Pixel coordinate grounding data
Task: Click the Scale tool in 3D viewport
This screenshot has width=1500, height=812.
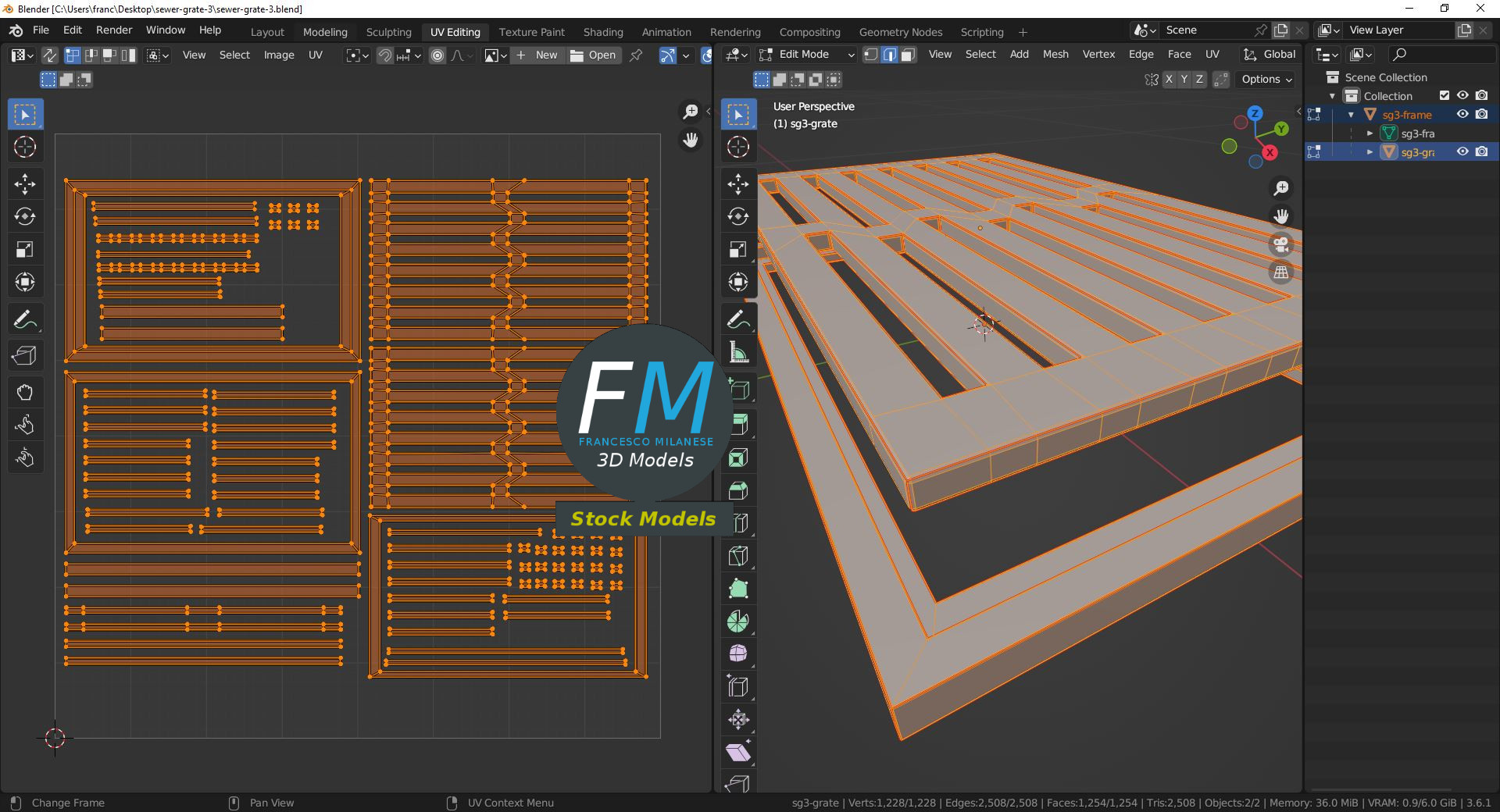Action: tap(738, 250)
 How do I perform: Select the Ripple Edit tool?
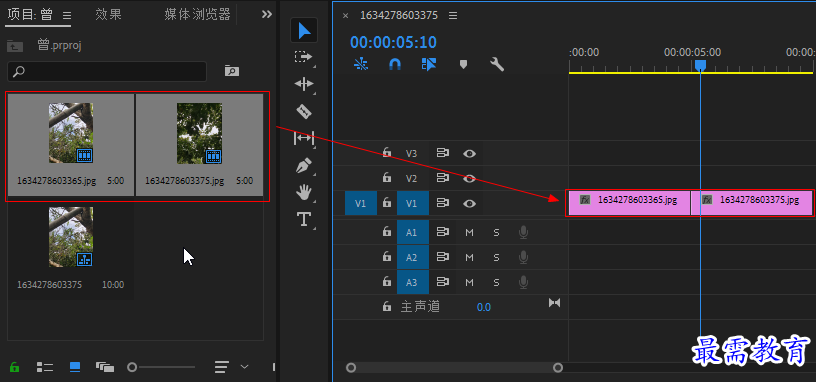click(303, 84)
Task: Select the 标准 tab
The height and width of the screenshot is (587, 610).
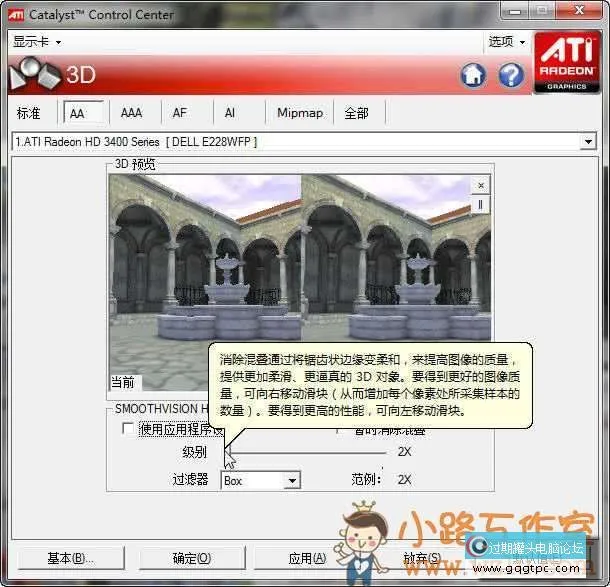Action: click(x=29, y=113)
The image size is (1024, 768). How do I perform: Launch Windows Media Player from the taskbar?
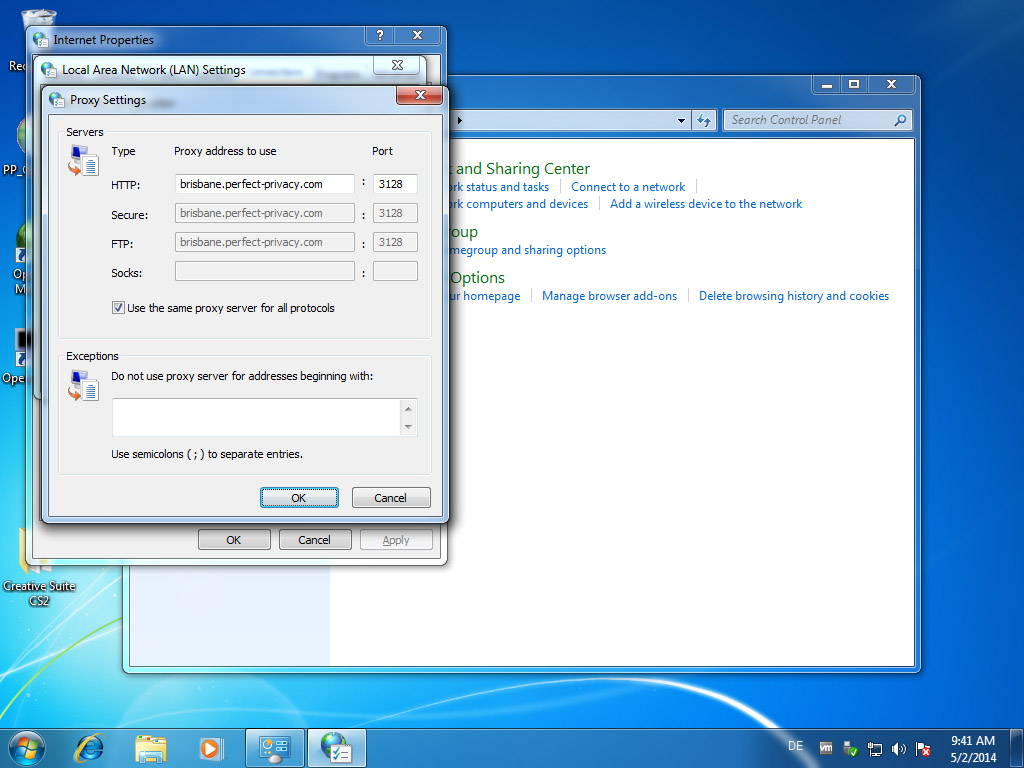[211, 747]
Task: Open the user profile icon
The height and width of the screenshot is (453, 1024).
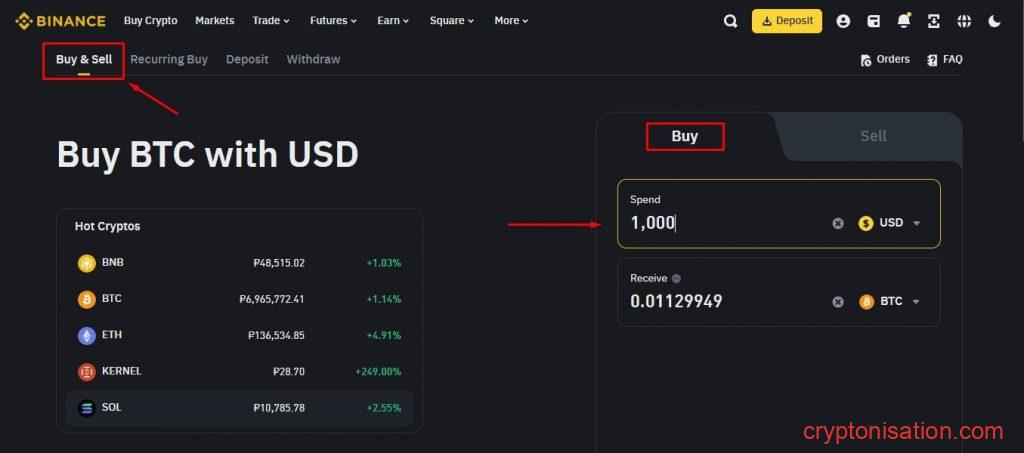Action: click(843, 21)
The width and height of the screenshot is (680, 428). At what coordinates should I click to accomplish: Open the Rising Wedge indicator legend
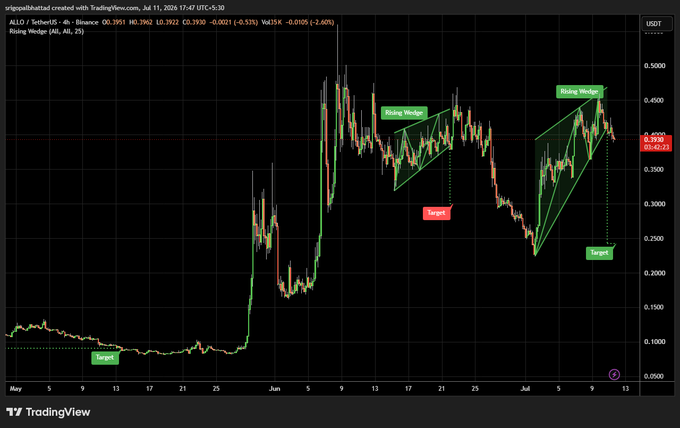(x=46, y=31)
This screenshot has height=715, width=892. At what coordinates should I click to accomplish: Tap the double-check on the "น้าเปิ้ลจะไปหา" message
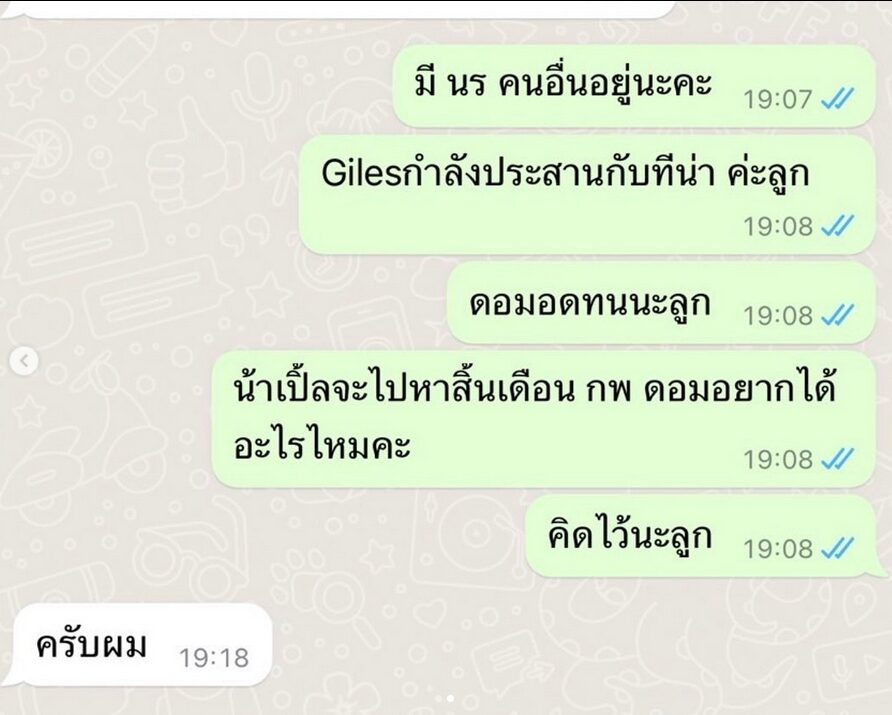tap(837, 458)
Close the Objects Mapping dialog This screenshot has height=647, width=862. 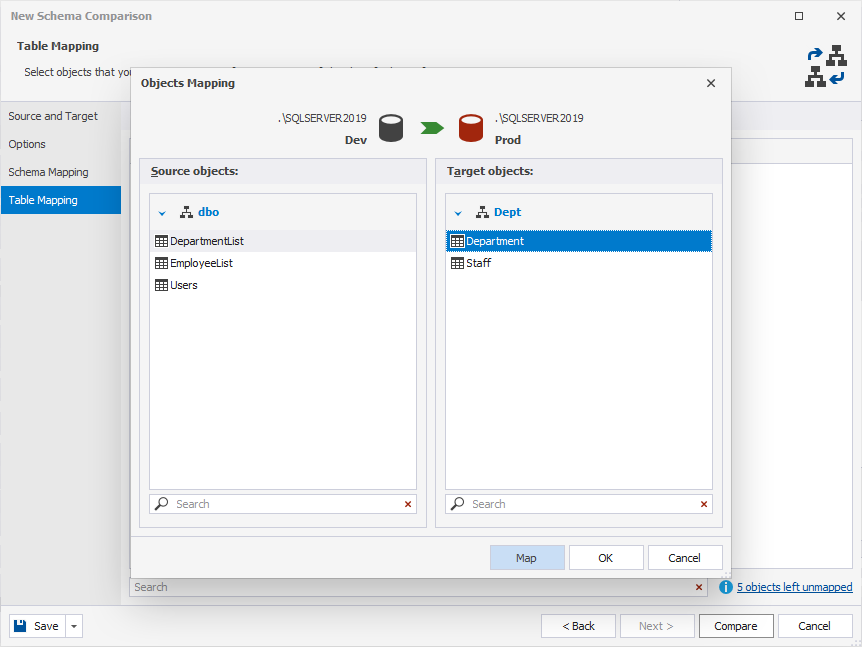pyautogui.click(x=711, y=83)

- **ABOUT THIS TASK**
Would you please reproduce the entries above, starting at the line with "How do I perform: Select" and stopping after the line with "Task: Open the user profile icon"? Omit any pictures.

- **YOUR RESPONSE**
 How do I perform: Select the Ripple Edit tool?
click(303, 84)
Task: Select the 标准 tab
The height and width of the screenshot is (587, 610).
Action: click(x=29, y=113)
The image size is (1024, 768). How do I perform: Launch Windows Media Player from the taskbar?
[211, 747]
Task: Open the user profile icon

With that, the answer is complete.